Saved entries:
━━━━━━━━

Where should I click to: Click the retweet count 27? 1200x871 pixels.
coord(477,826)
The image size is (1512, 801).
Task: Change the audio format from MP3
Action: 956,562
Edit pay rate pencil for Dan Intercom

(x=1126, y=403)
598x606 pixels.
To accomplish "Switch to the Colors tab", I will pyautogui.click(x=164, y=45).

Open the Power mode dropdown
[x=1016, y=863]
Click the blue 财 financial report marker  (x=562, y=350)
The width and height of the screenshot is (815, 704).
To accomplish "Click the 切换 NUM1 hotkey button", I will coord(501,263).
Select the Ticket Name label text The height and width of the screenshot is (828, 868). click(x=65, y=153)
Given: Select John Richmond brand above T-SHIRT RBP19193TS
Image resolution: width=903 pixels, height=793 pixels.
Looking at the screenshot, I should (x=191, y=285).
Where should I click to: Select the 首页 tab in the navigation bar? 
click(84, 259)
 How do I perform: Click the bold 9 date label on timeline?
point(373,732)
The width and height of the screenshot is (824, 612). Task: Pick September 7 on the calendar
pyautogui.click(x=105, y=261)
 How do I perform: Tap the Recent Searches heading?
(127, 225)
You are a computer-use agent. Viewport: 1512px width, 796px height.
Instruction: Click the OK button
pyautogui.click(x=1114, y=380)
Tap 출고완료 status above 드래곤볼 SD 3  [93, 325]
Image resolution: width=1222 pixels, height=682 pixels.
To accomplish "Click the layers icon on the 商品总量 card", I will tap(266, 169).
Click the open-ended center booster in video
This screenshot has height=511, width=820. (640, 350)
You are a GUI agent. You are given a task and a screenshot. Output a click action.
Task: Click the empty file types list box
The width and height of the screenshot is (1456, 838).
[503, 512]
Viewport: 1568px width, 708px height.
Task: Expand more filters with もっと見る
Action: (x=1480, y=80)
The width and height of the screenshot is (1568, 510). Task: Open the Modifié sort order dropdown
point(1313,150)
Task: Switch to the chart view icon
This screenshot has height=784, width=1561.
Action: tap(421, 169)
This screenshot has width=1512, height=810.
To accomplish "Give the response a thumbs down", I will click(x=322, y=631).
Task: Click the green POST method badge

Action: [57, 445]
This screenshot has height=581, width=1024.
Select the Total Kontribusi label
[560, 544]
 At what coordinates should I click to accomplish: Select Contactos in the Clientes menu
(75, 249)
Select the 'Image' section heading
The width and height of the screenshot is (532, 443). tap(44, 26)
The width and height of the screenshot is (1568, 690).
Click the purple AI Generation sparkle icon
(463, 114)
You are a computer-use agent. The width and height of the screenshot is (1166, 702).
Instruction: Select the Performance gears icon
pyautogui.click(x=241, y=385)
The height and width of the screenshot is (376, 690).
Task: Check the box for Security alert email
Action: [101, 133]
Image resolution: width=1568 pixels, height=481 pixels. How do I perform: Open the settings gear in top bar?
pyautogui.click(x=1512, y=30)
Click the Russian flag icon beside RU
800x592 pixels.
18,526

━━━━━━━━

* What to do
Copy out all of the records above word for word, with no changes.

* Solution
Where should I click to: Click the retweet count 27? 1200x871 pixels.
coord(477,826)
The image size is (1512, 801).
Task: Change the audio format from MP3
Action: 956,562
Edit pay rate pencil for Dan Intercom

(x=1126, y=403)
598x606 pixels.
To accomplish "Switch to the Colors tab", I will pyautogui.click(x=164, y=45).

Open the Power mode dropdown
[x=1016, y=863]
Click the blue 财 financial report marker  (x=562, y=350)
The width and height of the screenshot is (815, 704).
To accomplish "Click the 切换 NUM1 hotkey button", I will coord(501,263).
Select the Ticket Name label text The height and width of the screenshot is (828, 868). click(x=65, y=153)
Given: Select John Richmond brand above T-SHIRT RBP19193TS
Image resolution: width=903 pixels, height=793 pixels.
Looking at the screenshot, I should (x=191, y=285).
Where should I click to: Select the 首页 tab in the navigation bar? 
click(84, 259)
 How do I perform: Click the bold 9 date label on timeline?
point(373,732)
The width and height of the screenshot is (824, 612). Task: Pick September 7 on the calendar
pyautogui.click(x=105, y=261)
 How do I perform: Tap the Recent Searches heading?
(127, 225)
You are a computer-use agent. Viewport: 1512px width, 796px height.
Instruction: Click the OK button
pyautogui.click(x=1114, y=380)
Tap 출고완료 status above 드래곤볼 SD 3  [93, 325]
Image resolution: width=1222 pixels, height=682 pixels.
To accomplish "Click the layers icon on the 商品总量 card", I will tap(266, 169).
Click the open-ended center booster in video
This screenshot has height=511, width=820. (640, 350)
You are a GUI agent. You are given a task and a screenshot. Output a click action.
Task: Click the empty file types list box
The width and height of the screenshot is (1456, 838).
[503, 512]
Viewport: 1568px width, 708px height.
Task: Expand more filters with もっと見る
Action: (x=1480, y=80)
The width and height of the screenshot is (1568, 510). Task: Open the Modifié sort order dropdown
point(1313,150)
Task: Switch to the chart view icon
This screenshot has height=784, width=1561.
Action: tap(421, 169)
This screenshot has width=1512, height=810.
To accomplish "Give the response a thumbs down", I will click(x=322, y=631).
Task: Click the green POST method badge

Action: [57, 445]
This screenshot has height=581, width=1024.
Select the Total Kontribusi label
[560, 544]
 At what coordinates should I click to accomplish: Select Contactos in the Clientes menu
(75, 249)
Select the 'Image' section heading
The width and height of the screenshot is (532, 443). tap(44, 26)
The width and height of the screenshot is (1568, 690).
Click the purple AI Generation sparkle icon
(463, 114)
You are a computer-use agent. The width and height of the screenshot is (1166, 702).
Instruction: Select the Performance gears icon
pyautogui.click(x=241, y=385)
The height and width of the screenshot is (376, 690).
Task: Check the box for Security alert email
Action: [101, 133]
Image resolution: width=1568 pixels, height=481 pixels. How do I perform: Open the settings gear in top bar?
pyautogui.click(x=1512, y=30)
Click the Russian flag icon beside RU
800x592 pixels.
18,526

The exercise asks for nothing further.